Tapeworms hidden amongst cat litter
More Close-Ups of Tapeworms
The next two photos are a close up of the tapeworms in the photo above, pulled away, and stuck to kitty litter.
As you can see, the tapeworms are slightly off-white in color, and shiny. If you look for half a minute, you may see the tapeworms move, confirming that they are indeed tapeworms.
Tapeworm in Kitty Litter
Two Tapeworms, Amongst Litter
Close-Up of Tapeworm Segments
In the photo below, the tapeworm segment on the left has pulled itself short. The tapeworm segment on the right is almost at full length, just over 1/4" here.
Note: The camera flash kind of washed out the detail, sorry about that. However, the photo shows the different shapes that the tapeworm segment could appear in.
Tapeworm Segments Close-Up
Tapeworms are usually caused from a cat ingesting flea eggs. How does that happen? Well, a cat licks his or her fur during the grooming process. Then, as you know, cats are generally very clean animals, so they groom frequently. If the kitty has fleas, the cat ingests infected fleas and their eggs during grooming. These infected fleas cause tapeworms.
Or, alternatively, a cat can become infected when killing and ingesting a portion of an infected rodent.
Our rescue prefers using Drontol, which is a broad-spectrum de-wormer that treats roundworms, tapeworms, whipworms, and hookworms. This medicine requires a prescription and is well worth a trip to your veterinarian.
Our rescue also has tried over-the-counter medications and found them to be ineffective in the treatment of worms, so we continue to use the prescription medication.
Drontol takes one dose, or two doses given two weeks apart.

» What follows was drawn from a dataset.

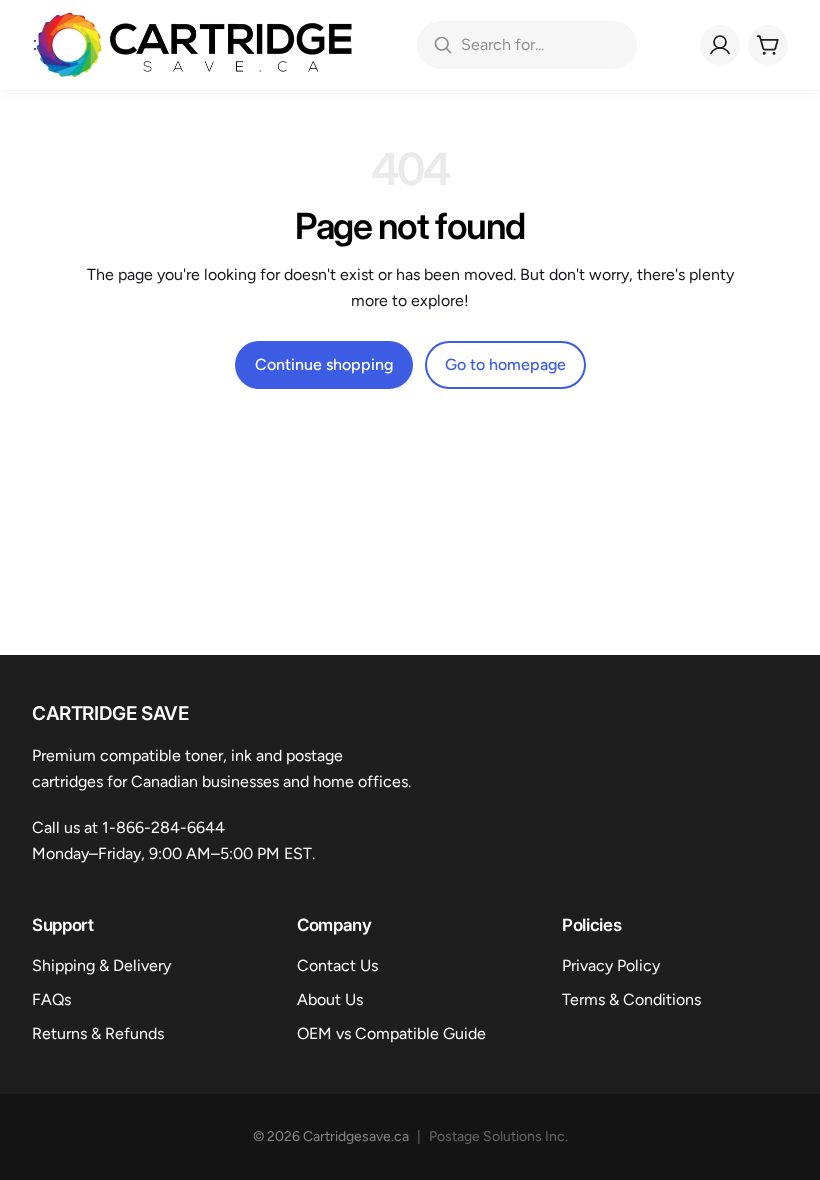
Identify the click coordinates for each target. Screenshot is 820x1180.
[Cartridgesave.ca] (194, 45)
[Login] (720, 45)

Dosage will depend on the type prescribed.
Be sure to consult with your vet when deciding to treat your pet.
Once a cat is rid of tapeworms, the best way to keep them clean is to keep them flea-free.
The easiest way to do this is to rid them of fleas, and keep them indoors. Flea treatment consists of two treatments 30 days apart to ensure that the fleas and their eggs are eliminated during the entire cycle of fleas hatching.

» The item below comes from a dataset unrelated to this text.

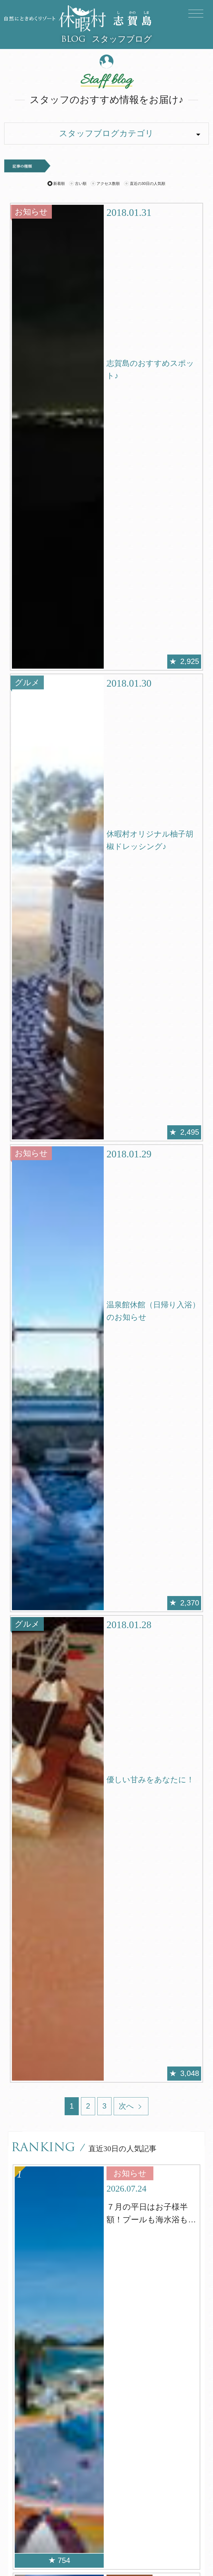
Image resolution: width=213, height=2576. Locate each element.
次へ (127, 2106)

Our rescue prefers Advantage—Advantage Plus has worked well for many years, however in more recent years, we're finding that fleas are starting to build up an immunity to some of the flea treatments.
Be sure to consult your veterinarian prior to giving any medication or flea treatment to your pet.
Other Flea Treatment Options
Our veterinarian prefers Frontline and has said that many pet owners that are finding that Advantage is no longer effective will try Frontline with good results. Revolution is another well-known brand that one of our cat boarders prefers.
I personally use Advantage Multi on my kitties and my foster kitties. In addition to treating fleas, it also treats roundworms, hookworms, and ear mites.
Beware of Inferior Flea Treatments
We have heard, and seen firsthand, some cases of horrible side-effects caused from over-the-counter flea treatments. So please, before purchasing any flea treatment, look online for the brand you are considering to see if there have been reports of seizures and/or death caused by that treatment.
We helped out with a case where 10 cats were treated with an over-the-counter flea treatment, and all of them started having seizures and had to be rushed to the vet. The vet bill was very expensive, costing far more than it would have cost to pay a little more for the Advantage.
Unfortunately, some of the cats didn't survive, so please be cautious when treating your pet with any medication.
Beware of Expired Medications
Always keep an eye on your pet for the first 10 minutes or so after treatment to ensure there are no negative side-effects. One time, I treated a foster kitty, and he started having very mild seizures (drooling and back muscles spasming), so I immediately washed the treated area with soap and water. That did the trick and the kitty was fine. I found out after this ordeal that the Advantage I had was expired. So, please keep an eye on the expiration dates of your medications and treatments too!